O MiniFreak já era incomum para um sintetizador abaixo de 600 dólares: oito modos de osciladores, uma matriz de modulação de verdade, e um motor granular que chegou de graça numa atualização de firmware em vez de como upgrade pago. O firmware 5.0 leva essa ideia mais longe. Desde setembro de 2026, os donos podem arrastar suas próprias amostras e wavetables direto para o aparelho, sem depender mais só do conteúdo de fábrica.
O que o firmware 5.0 realmente adiciona?
Dois caminhos de importação. Primeiro, amostras: arrasta-se um arquivo WAV, AIFF ou FLAC para o motor, ou usa-se o botão Import dedicado, e o MiniFreak corta para seis segundos e converte para 12 bits / 32 kHz para uso dentro dos osciladores e do motor granular já existentes, segundo a Synth Anatomy e a heise online. Essa resolução é propositalmente lo-fi. Não se trata de transformar o MiniFreak num sampler limpo, mas de dar matéria-prima para seus osciladores mastigarem, no mesmo espírito do motor granular que chegou no firmware 3.0.
Segundo, importação de wavetables: wavetables mono, 24 bits, resolução de 512 pontos, com os arquivos importados marcados com o prefixo USR para diferenciá-los do banco de fábrica. Esse formato coincide justamente com o das wavetables exportadas do Pigments, o sintetizador em software da própria Arturia, então um som desenhado no Pigments pode ir direto para o hardware.
Por que oferecer isso de graça?
A Arturia já tem histórico nisso. O motor de síntese granular que chegou no firmware 3.0 foi, segundo a heise, “provavelmente uma das atualizações mais importantes e mais transformadoras” que o MiniFreak já recebeu, e não custou nada. Um firmware gratuito que muda de verdade o que o hardware faz é hoje a forma da Arturia manter relevante uma linha de três anos frente à concorrência da Polyend, Korg e a onda de grooveboxes próximas do modular. Isso também reforça discretamente a ponte entre Pigments e o MiniFreak, mais um motivo para ficar dentro do ecossistema de software da Arturia em vez de recorrer a um editor de wavetables de terceiros.
A atualização chega com 23 novos presets pensados para mostrar o conteúdo importado.

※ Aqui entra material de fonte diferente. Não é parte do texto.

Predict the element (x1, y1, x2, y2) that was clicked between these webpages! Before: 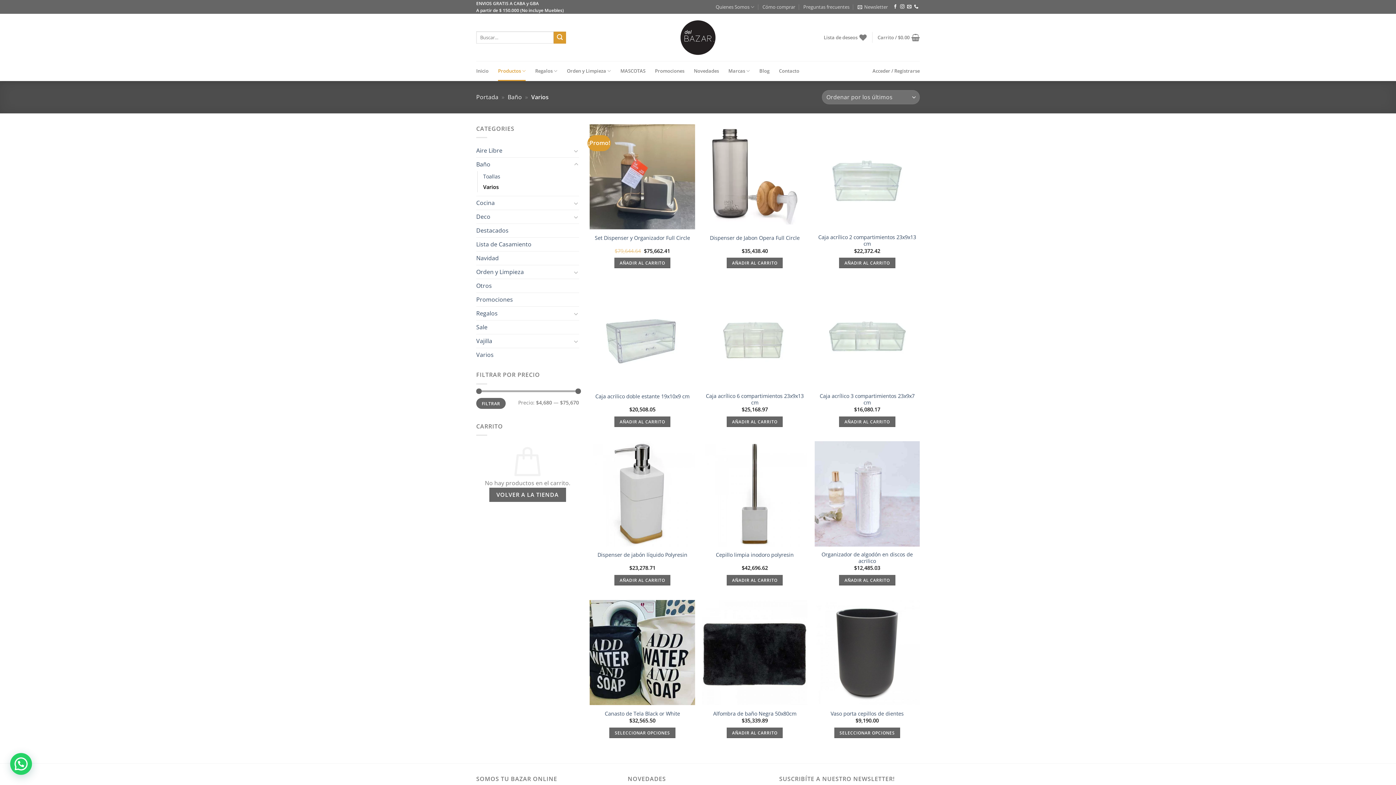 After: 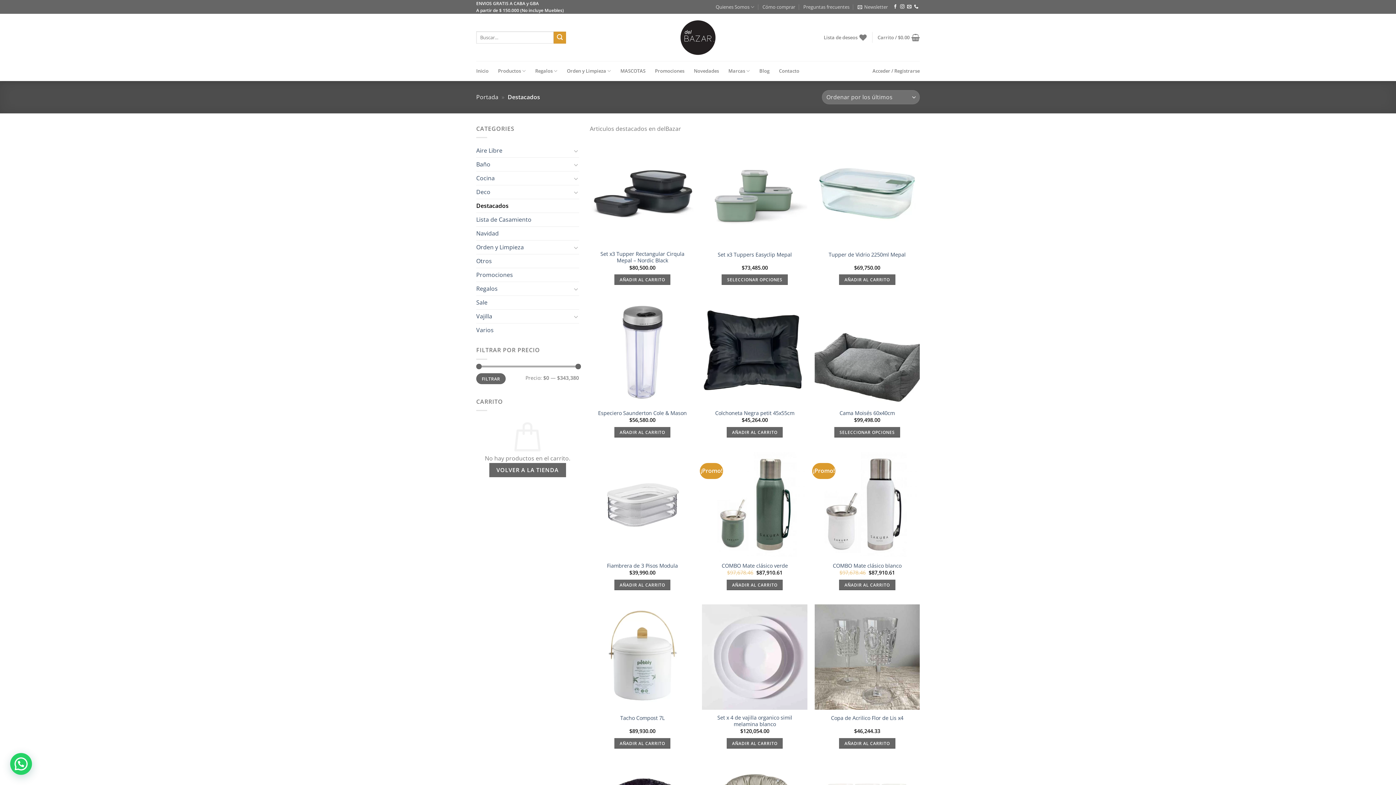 Action: label: Destacados bbox: (476, 224, 579, 237)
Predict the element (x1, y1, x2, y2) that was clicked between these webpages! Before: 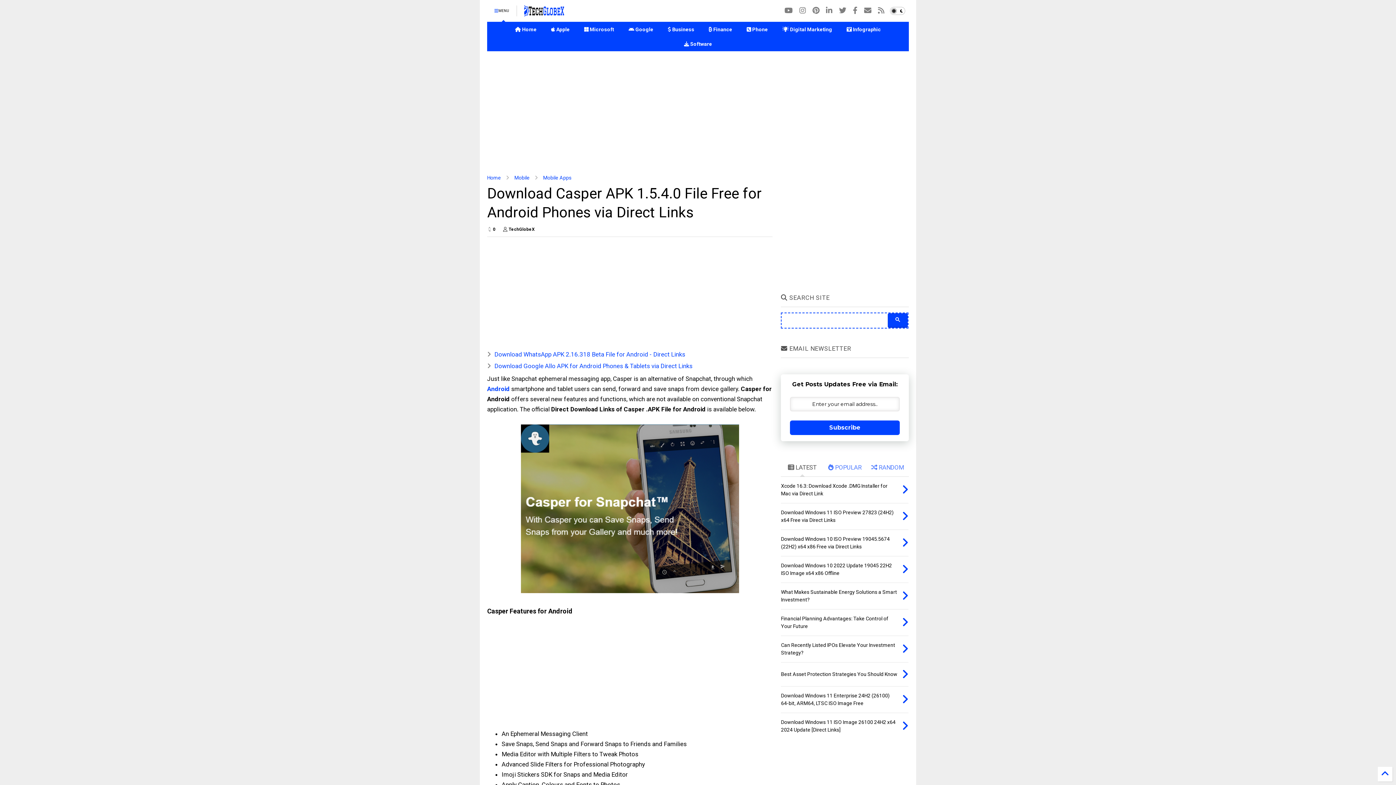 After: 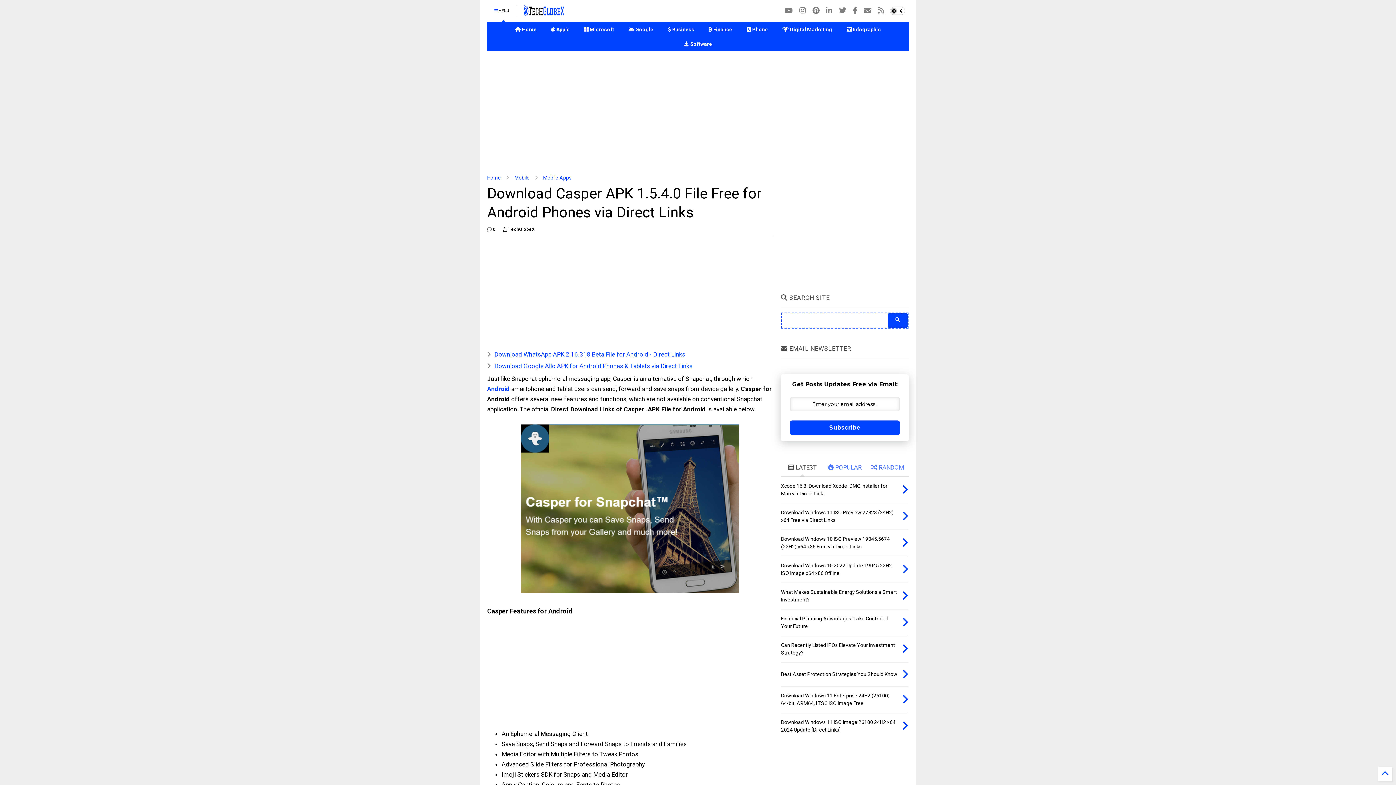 Action: bbox: (790, 420, 900, 435) label: Subscribe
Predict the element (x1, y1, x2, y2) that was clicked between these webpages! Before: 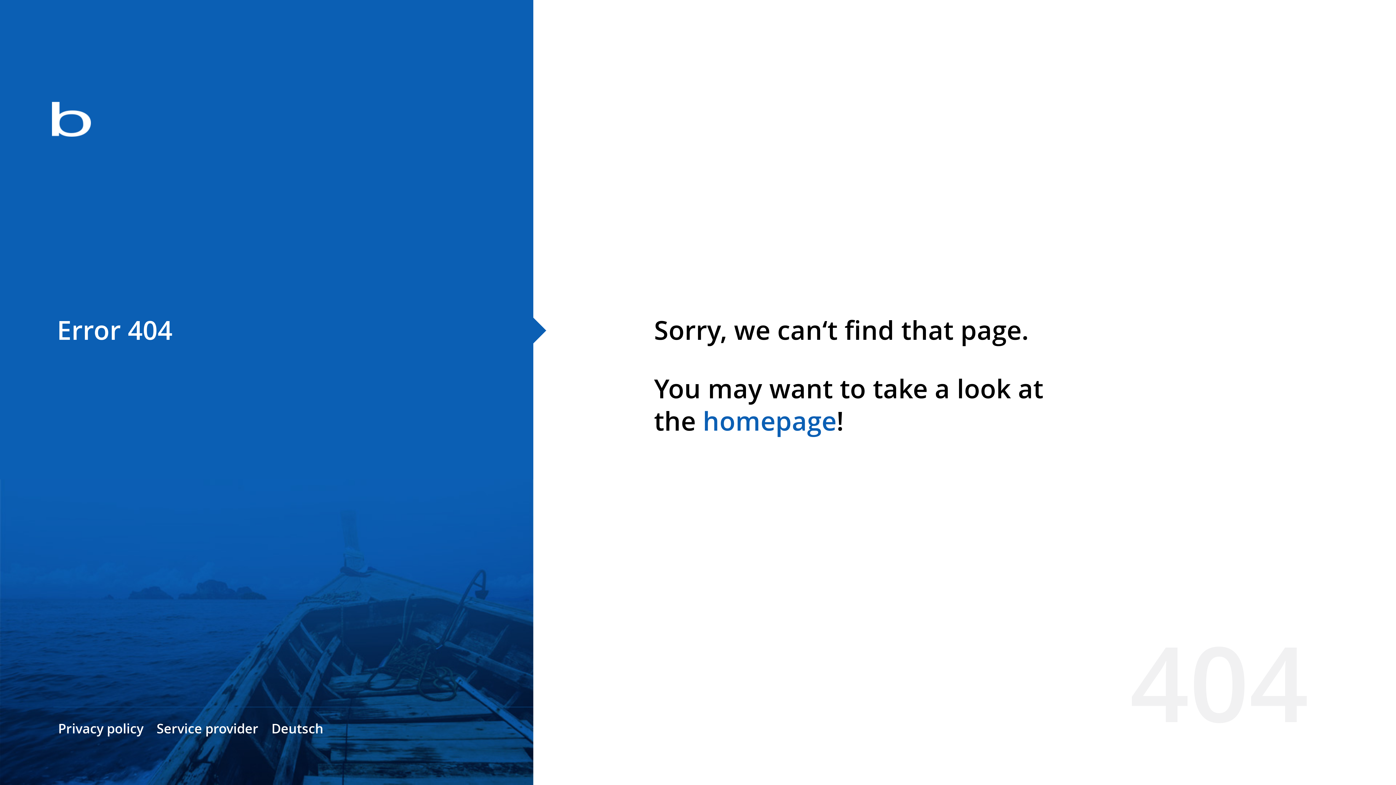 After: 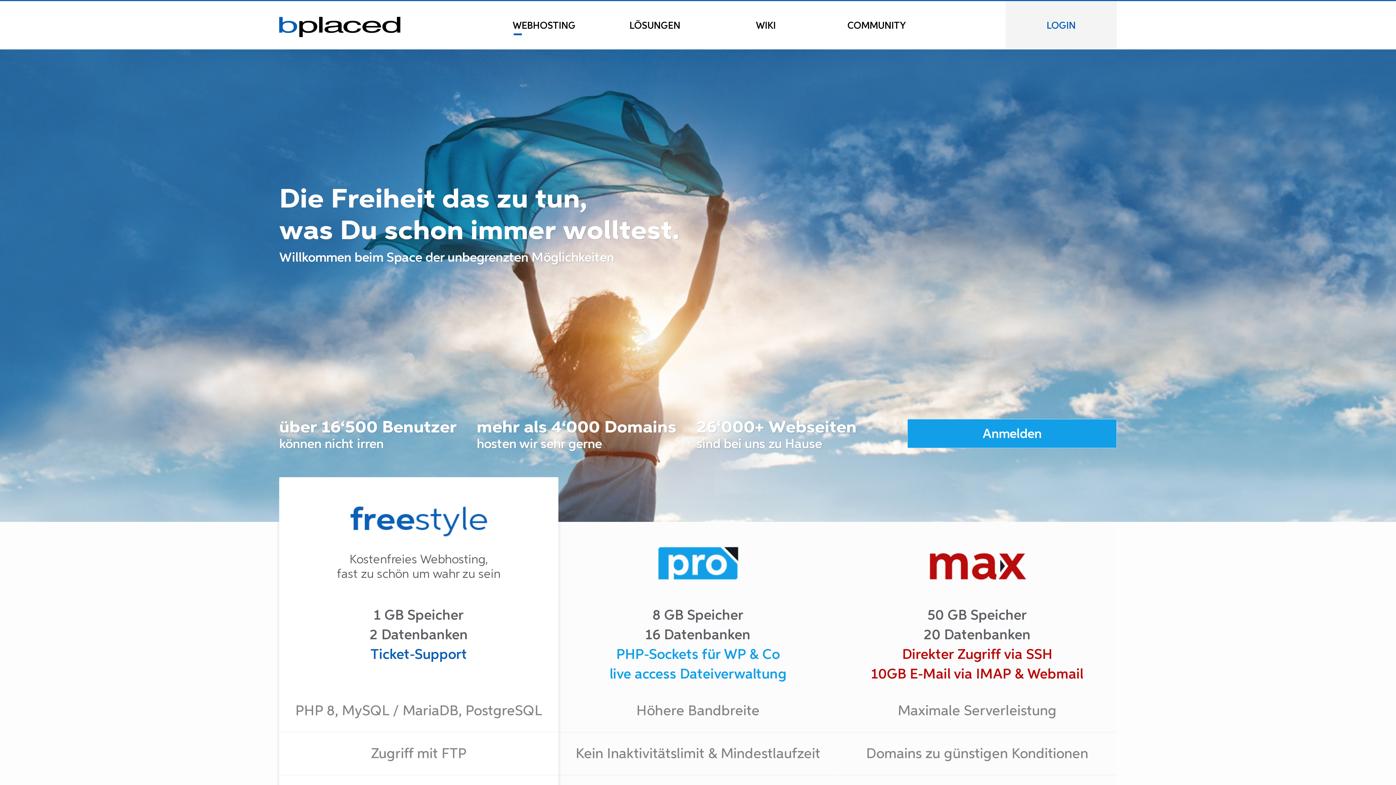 Action: label: homepage bbox: (702, 403, 836, 438)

O lançamento é escalonado: usuários do software recebem o 5.0 primeiro ao iniciar o MiniFreak V, e quem tem o hardware atualiza depois via USB através desse mesmo software, junto com o novo banco de fábrica.
O que isso muda para quem usa o MiniFreak ao vivo ou em estúdio?
Para quem monta sets ou faixas a partir de gravações de campo, cortes vocais ou texturas únicas, o MiniFreak agora se comporta menos como um sintetizador de conteúdo fixo e mais como um instrumento compacto de manipulação de amostras, sem precisar de um sampler separado na cadeia.